Raltegravir (RAL) absorption is influenced by antacids and gastrointestinal pH but it is unclear which of these mechanisms has the predominant effect on pharmacokinetic (PK) variability. We sought to characterise the effect of separate metals on the PK of RAL in healthy volunteers, and to determine the role of intestinal pH in this interaction.
Open label, randomised, 3 arm, 5 phased controlled healthy volunteer study. Participants received a single dose (sd) of RAL (400 mg tablet), followed by RAL plus Maalox Plus (30 ml), sodium bicarbonate (1 g), Forceval (1tablet) or Maalox Plus (30 ml) 2 h prior to dosing without food, for 4 study days. The Heidelberg pH diagnostic system was used to collect gastrointestinal pH data. Blood samples and pH measurements were collected at 0, 1, 2, 3, 4, 6, 8, 10 and 12 h post dose. Plasma RAL concentrations were determined by validated LC-MS/MS, and PK parameters were estimated (WinNonLin). The primary endpoint was a change in AUC, C12h, CMAX, or TMAX. Secondary endpoints were safety and tolerability of combinations, and correlation of pH with RAL PK.
Of fifteen participants randomised, three withdrew due to adverse events and two withdrew consent. All combinations were well-tolerated with one serious clinical event reported. A significant increase in RAL GMR (90 % CI) AUC0-12 (1.96; 1.04 – 3.72) and CMAX (2.07; 1.00 – 4.30) when RAL was administered with sodium bicarbonate was observed. A significant decrease in TMAX (GMR 0.58; 90 % CI 0.43 – 0.78) was seen when Maalox Plus was administered at the same time as RAL which was not observed when the antacid was taken 2 h prior to RAL. The multivitamin, Forceval, did not significantly affect the PK of RAL. PK data shown below are in keeping with previous studies. Optimal pH (6 to 8) for RAL solubility was achieved on administration of sodium bicarbonate or Maalox Plus (+/- 2 h).

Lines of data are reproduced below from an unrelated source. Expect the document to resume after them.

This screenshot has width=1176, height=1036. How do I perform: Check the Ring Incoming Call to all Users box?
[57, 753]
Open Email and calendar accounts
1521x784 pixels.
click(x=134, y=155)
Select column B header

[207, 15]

A significant increase in absorption of RAL in the presence of antacid lacking divalent cations (sodium bicarbonate) was observed which is likely to relate to the unopposed ‘boosting’ effect of a raised pH upon absorption and the known pH-dependent solubility of RAL. In conclusion, not all antacids influence the PK of RAL in the same way. RAL exposure was approximately doubled by sodium bicarbonate, whereas aluminium/magnesium hydroxide did not exhibit this effect.